William Dick Midlothian, United Kingdom
Glasgow School of Art (1971 -1972) Fine Art, Duncan of Jordanstone College of Art, Dundee(1972-1976) Post-Graduate Fine Art, Duncan of Jordanstone College of Art, Dundee(1976-1977) Post-Graduate, St Martin’s School of Art, London (1977-1978) Residencies: Bemis Center, Omaha, Triangle Artists’ Workshop, Yaddo, Saratoga Springs U.S.A.. Awards: Pollock-Krasner, Adolph and Esther Gottlieb Foundation.
My paintings record my interest in reconciling different and often estranged qualities and ideas in painting. I work through an experimental evaluation of the co-influence or confluence of organic and geometric, texture and structure, density and transparency, the sensuous history of paint and the austere tradition of minimalism.
Within the context of abstraction, namely geometric and organic, I begin with the fundamental balance in painting between line and colour. I have drawn on ancient symbolic shapes from my Scottish background and I am influenced by the symbolic power of simplest forms of drawn lines such as the circles, concentric circles and spirals of Pictish and Celtic Art. Linear elements in my work derive from this source as well as from African and Aboriginal Art, Abyssinian Warrior Shields and Russian icons, and other lines and shapes that retain, in the broadest sense, some significance within culture. For colour I begin from observation of geological form and the substance of land; of dust, sand, mud and rock as well as the outcrop of local street furniture/ architecture; weather and the effects of weathering, and then of the often extreme and exotic colour of lichen, peat and mosses.

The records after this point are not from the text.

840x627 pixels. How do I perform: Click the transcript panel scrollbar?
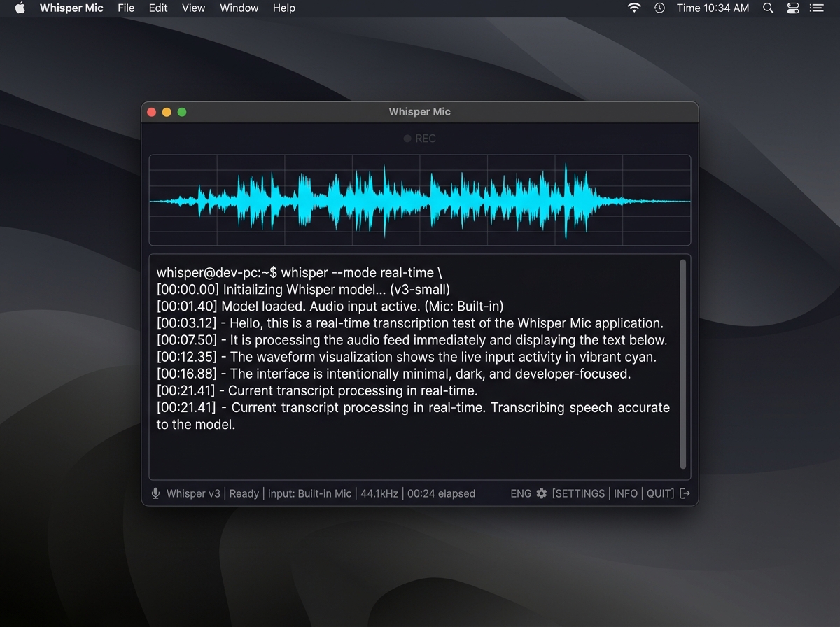[683, 364]
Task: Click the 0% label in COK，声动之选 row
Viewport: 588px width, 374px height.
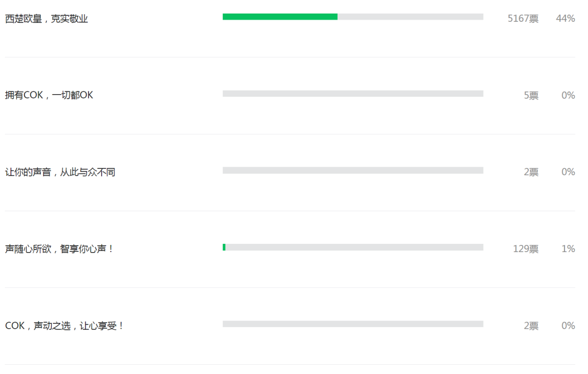Action: click(568, 325)
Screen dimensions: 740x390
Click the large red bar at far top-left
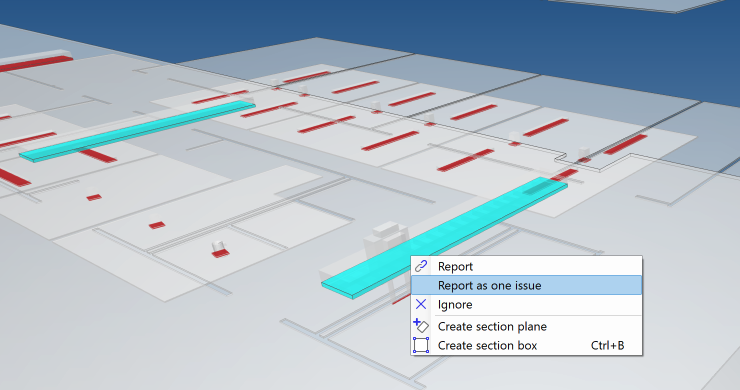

My work exploits all the painterly techniques that have been used throughout Western Tradition and over the years I have built on that knowledge with extensive experimentation using a wide variety of media. Recent works use wax with all kinds of paint to create surfaces, which are intensely worked with drawn lines and a range of brushed applications that build a layered body of paint of variable density and transparency. Structure and colour are modified, inflected or deflected by developing textures, which alter intent and meaning. I’m intensely aware of the process in which the painting acquires its identity and presence. When this dialogue of authorship and authority resolves the tensions of surface and depth, qualities and ideas, I get close to the synthesis I aim for when an idea becomes an object that declares itself in the purest language of painting.